For the past 15 years, these summer seminars have been an annual ritual at President Barack Obama’s favorite vacation island, and they draw a cross section of vacationing intellectuals — black, brown and white. The president was a few miles away but, of course, did not attend.
Rhee’s 3½-year reign as chancellor of District of Columbia Public Schools ended in controversy. She resigned soon after her boss, Mayor Adrian Fenty, was upset in the 2010 election by City Council Chairman Vincent Gray.
The conventional wisdom was that Rhee’s tough approach to the D.C. schools’ problems — including firing teachers and principals and closing schools — had alienated the city’s black middle class. Her claims of dramatically improved test scores during her tenure have since been disputed.

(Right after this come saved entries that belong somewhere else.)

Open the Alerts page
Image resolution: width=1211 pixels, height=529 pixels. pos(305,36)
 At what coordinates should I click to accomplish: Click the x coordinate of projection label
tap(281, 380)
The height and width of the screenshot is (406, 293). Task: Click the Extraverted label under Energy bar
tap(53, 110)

Soon after the elections, Rhee gave up Washington, D.C., for Sacramento, Calif., where her fiance, former NBA All-Star Kevin Johnson, is mayor. She also created a new organization, StudentsFirst.org, to advocate on behalf of kids in the school-reform debate.
She sat down for an interview in the basement of the Old Whaling Church in Edgartown, Mass., right after last week’s panel discussion.

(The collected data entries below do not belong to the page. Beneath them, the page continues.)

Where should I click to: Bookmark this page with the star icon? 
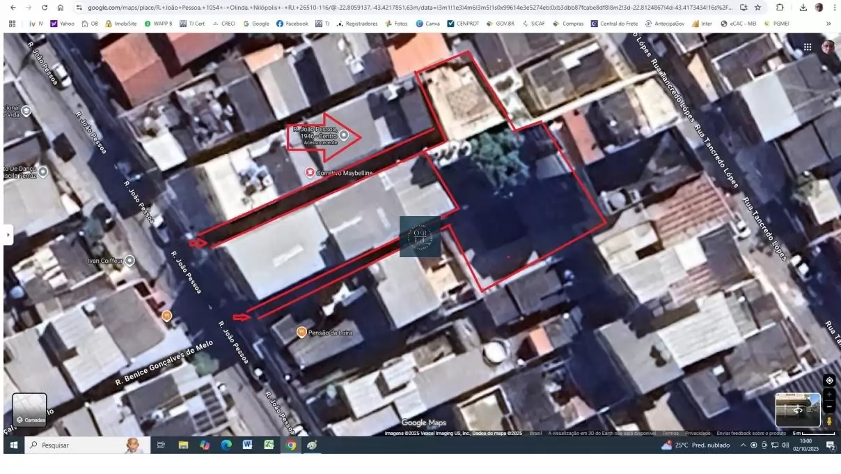tap(758, 8)
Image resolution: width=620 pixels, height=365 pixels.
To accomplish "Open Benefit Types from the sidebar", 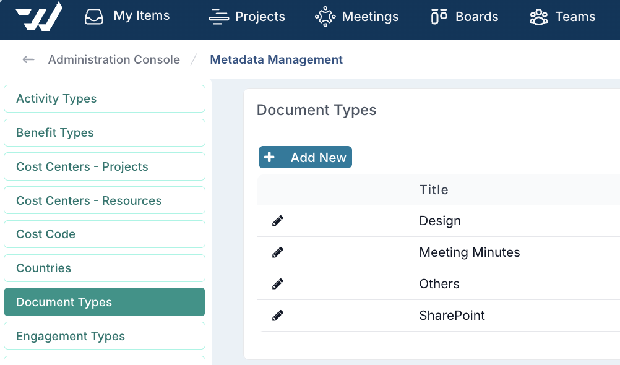I will pyautogui.click(x=104, y=133).
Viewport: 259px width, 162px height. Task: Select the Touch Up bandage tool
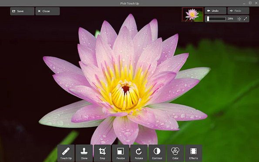tap(66, 153)
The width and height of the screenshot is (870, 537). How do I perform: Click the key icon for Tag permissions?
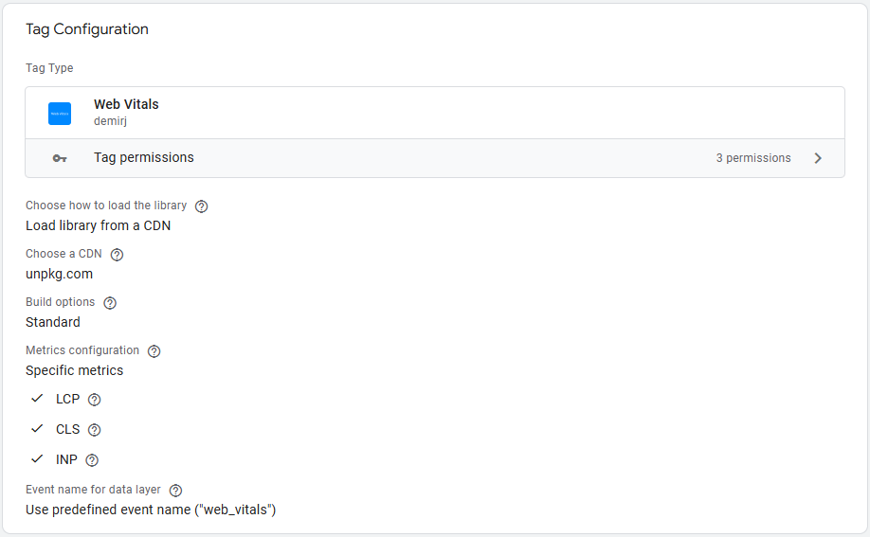(x=60, y=158)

The name of your organization implies that children are not first in the minds of educators.
You have teachers’ unions. You have testing companies. You have textbook manufacturers. You have lots of people who are benefiting every day from maintaining the status quo.
If you go to any school board meeting anywhere across the country, the number of times that people mention children, or students, or student achievement is very, very few.
Most of the issues that are debated, that are at the forefront, are adult issues. If we took the stance of saying, “What is in the best interest of kids? What decisions would we make if we were just thinking about children and their families?” we would have a much, much different public policy.
The discussion got quite heated when you talked about removing poor teachers from the classroom.
People on the panel suggested that if someone is rated as ineffective, let’s try to invest in that person. That’s nice if you’re looking at it from a systemic perspective. But I wanted to ask every one of those panelists: “Would you allow your child to be in that person’s classroom while we try to professionally develop them?”
There’s not a person on that panel or anywhere in the audience that would allow that to happen. So whose children are we expecting to be in the classroom year in and year out?
There was a lot of pushback from people on the panel about the idea of getting rid of bad teachers or of testing kids. Is it resistance to accountability or resistance to the idea?
I think a lot of what happens on panels, there’s a bogeyman [created] and the debate gets polarized. Diane Ravitch said, “I believe in accountability.” Dr. Bobo said afterward, “I also believe in accountability.”
You get everybody on the panel saying accountability is important; testing is important. If we all agree accountability and testing are important and we all agree we don’t want either of those things to get out of hand, what does the right testing regimen look like? What does the right accountability system look like?
That’s where I feel we’re going to get into some real solutions and real meat of the debate, as opposed to throwing out these big things which I don’t see anyone out there saying.
Some of the things Dr. Ravitch talked about: the need for music and art and PE.
Those were all things we did for the first time in Washington, D.C., when I was the chancellor. That’s what makes it difficult because people often point to me and say, “Oh, she’s the testing lady.”
But I actually did make sure every child had an art teacher, a music teacher, a PE teacher, a librarian, a nurse, a social worker or guidance counselor. And so I think the creating of these wild extremes that don’t actually exist doesn’t help us get at the core of the debate.
Is there something you should have done that would have changed the outcome in D.C.?
I made mistakes every day. I think there’s no doubt in my mind that what we were doing with school reform was part of the reason my boss lost the election. I don’t think it’s the whole reason, but I think it definitely played into it.